La grève générale des employés de Tunisie Telecom – le sit-in en Tunisie – qui a débuté le 10 mai, était en gestation avant la révolution qui a renversé Ben Ali. La lutte mobilise suivant les régions de 60 à 90 % des 8 000 salariés, des « lignards » (monteurs de lignes téléphoniques) jusqu’aux techniciens et personnels administratifs. Les femmes sont massivement présentes aux assemblées. L’une d’elles, Hajer Gattoussi, fait partie des animatrices du mouvement à Tunis, mobilisant son entourage, répercutant les emails, composant des chants de lutte, rencontrant la presse, etc. Elle est d’ailleurs critiquée pour cette audace, selon Raouf Rebaaoui, militant qui se réclame du Parti communiste des ouvriers de Tunisie (PCOT), « partisan des syndicats » (mais critique), leader local reconnu : « Vous êtes chez vous, c’est nous qui décidons ici, c’est l’entreprise du peuple ».
Sur les murs du siège à Tunis, des photocopies agrandies de feuilles de paie de 63 cadres honnis des grévistes, montrent au public l’objet de l’action. Ces managers touchent des primes faramineuses, pour la logique de privatisation qu’ils sont chargés d’accélérer. Il s’agit donc ici, par une prise de contrôle de l’entreprise en éliminant les 63 cadres, de mettre fin aux magouilles détournant l’argent public pour des marchés publicitaires avantageux consentis à une agence de communication appartenant au clan Trabelsi (famille de la femme Ben Ali). Les menaces de licenciements massifs sont aussi dans toutes les têtes.

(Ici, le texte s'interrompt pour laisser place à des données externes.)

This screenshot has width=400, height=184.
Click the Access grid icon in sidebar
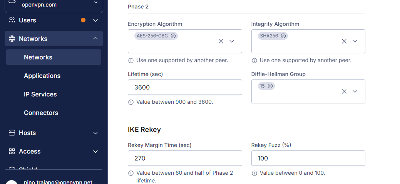point(12,151)
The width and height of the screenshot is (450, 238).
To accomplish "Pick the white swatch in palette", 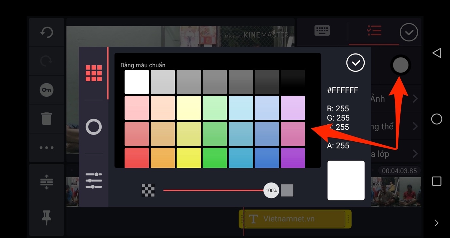I will 137,82.
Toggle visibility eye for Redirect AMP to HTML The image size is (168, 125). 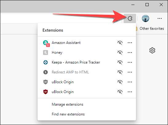pyautogui.click(x=120, y=72)
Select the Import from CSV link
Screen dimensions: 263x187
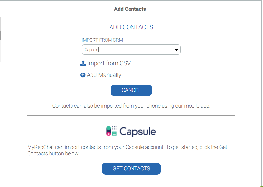click(109, 63)
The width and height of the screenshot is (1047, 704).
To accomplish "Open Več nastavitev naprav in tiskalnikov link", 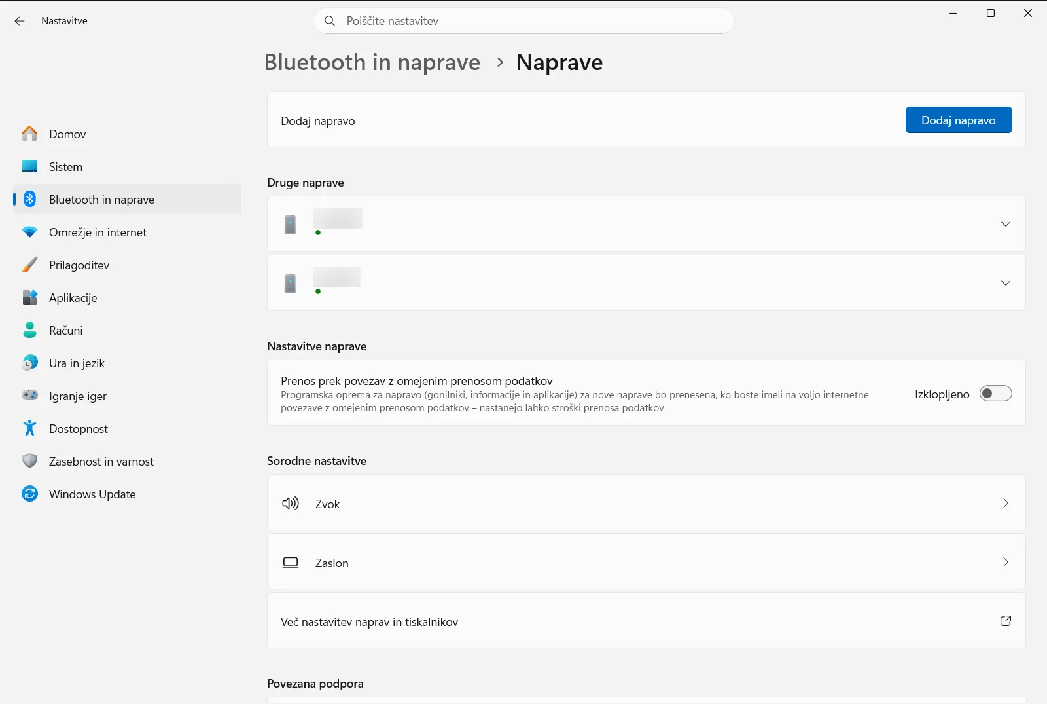I will [646, 620].
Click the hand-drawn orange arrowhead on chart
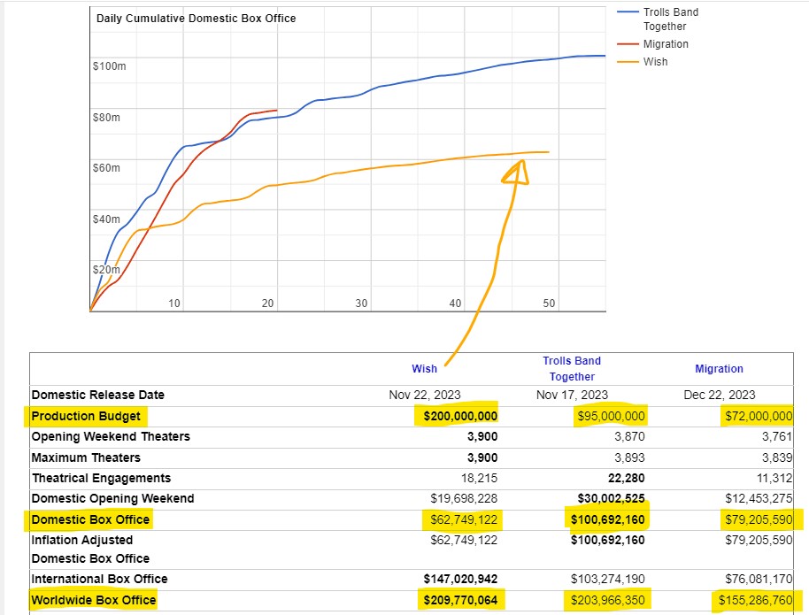 coord(515,171)
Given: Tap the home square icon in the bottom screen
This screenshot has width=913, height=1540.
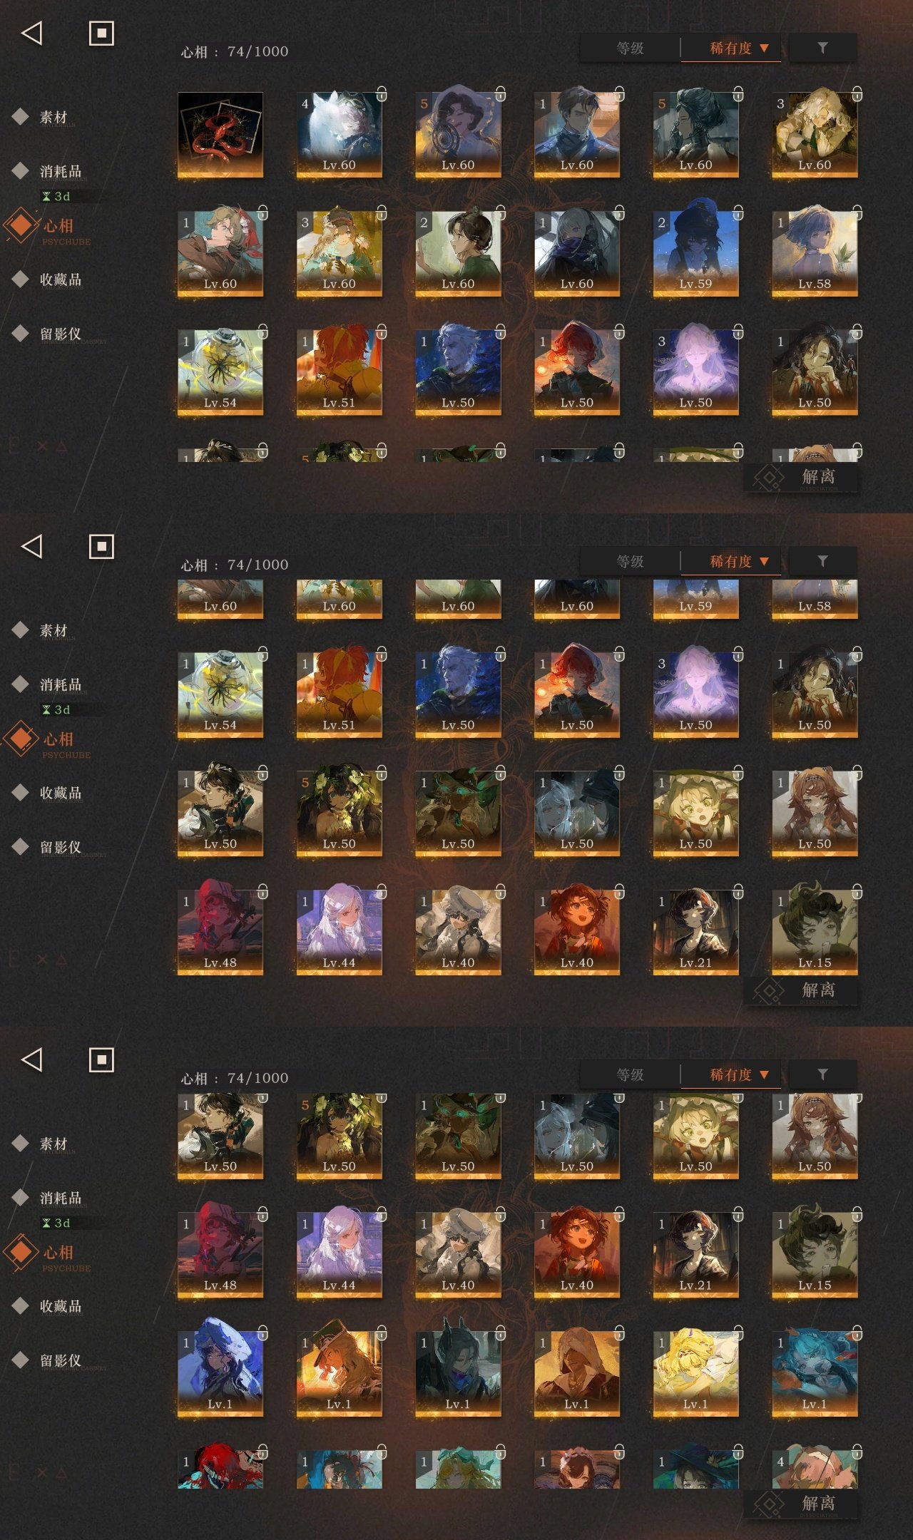Looking at the screenshot, I should click(101, 1059).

Les signes avant-coureurs de cette grève avaient commencé depuis décembre 2010. Il s’agit d’une lutte prolongée contre le processus de privatisation, semblable à ce que nous avons connu en France. Mais la radicalité post-14 janvier a mis le gouvernement au défi d’annuler les décisions déjà appliquées (la transformation statutaire de l’entreprise), et la vente de 35 % du capital à une firme de Dubai (TeCom-DIG) qui ne s’intéresse qu’à la cotation en Bourse, et pas du tout à « l’intelligence technique », comme le font remarquer des techniciens grévistes. Lors des grèves partielles, la direction avait fait semblant d’accepter les exigences syndicales de reprise de contrôle public sur l’entreprise, avant d’annoncer qu’en fait tout cela était « impossible ». En réalité, la boîte du Dubai, forte de ses liens avec l’ancien pouvoir, avait fait pression. Les grévistes ont cependant déjà réussi à bloquer le rachat de 16 % supplémentaires qui aurait permis à TeCom-DIG de passer à 51 % du capital. Mais, toujours selon des grévistes, il est tout à fait possible que les 63 cadres détestés ne soient que de la menue monnaie sacrifiée en échange d’une mise en Bourse de Tunisie Telecom. Les grévistes ne sont pas dupes et s’attendent à un marchandage de ce type. Un point fort du conflit s’est joué mardi 24 mai, avec la décision prise par l’UGTT d’appeler à une journée de manifestation à Tunis, « une journée de colère » selon Nizar Amami, membre de la direction syndicale UGTT télécommunications et militant de la Ligue de la gauche ouvrière (LGO). Plus de 2 000 salariés ont manifesté à Tunis. Le lendemain, un nouveau sit-in a eu lieu devant le siège de Tunisie Telecom. Le « partenaire » TeCom-DIG cherche une porte de sortie demande au PDG d’indemniser les 63 cadres. La grève continue.